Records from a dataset
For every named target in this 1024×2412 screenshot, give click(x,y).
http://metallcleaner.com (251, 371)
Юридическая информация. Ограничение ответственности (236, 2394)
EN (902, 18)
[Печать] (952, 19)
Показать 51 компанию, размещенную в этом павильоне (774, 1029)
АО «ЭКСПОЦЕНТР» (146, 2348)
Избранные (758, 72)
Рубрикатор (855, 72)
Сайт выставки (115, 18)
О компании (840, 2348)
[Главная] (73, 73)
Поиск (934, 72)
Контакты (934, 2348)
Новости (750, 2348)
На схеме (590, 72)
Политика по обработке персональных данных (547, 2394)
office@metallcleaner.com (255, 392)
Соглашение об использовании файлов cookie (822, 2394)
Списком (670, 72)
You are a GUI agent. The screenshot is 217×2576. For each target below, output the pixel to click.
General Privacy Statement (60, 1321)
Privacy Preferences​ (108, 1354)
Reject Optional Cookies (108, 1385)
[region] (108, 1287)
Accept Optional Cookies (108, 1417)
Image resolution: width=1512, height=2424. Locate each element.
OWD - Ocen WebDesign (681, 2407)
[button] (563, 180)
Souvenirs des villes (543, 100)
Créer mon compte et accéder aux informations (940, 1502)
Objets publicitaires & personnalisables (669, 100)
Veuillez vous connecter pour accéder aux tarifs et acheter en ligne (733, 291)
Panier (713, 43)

## [Aim of the task]
The answer should be all lines from the entries above that hold the word "Optional".

## [Solution to this task]
Reject Optional Cookies (108, 1385)
Accept Optional Cookies (108, 1417)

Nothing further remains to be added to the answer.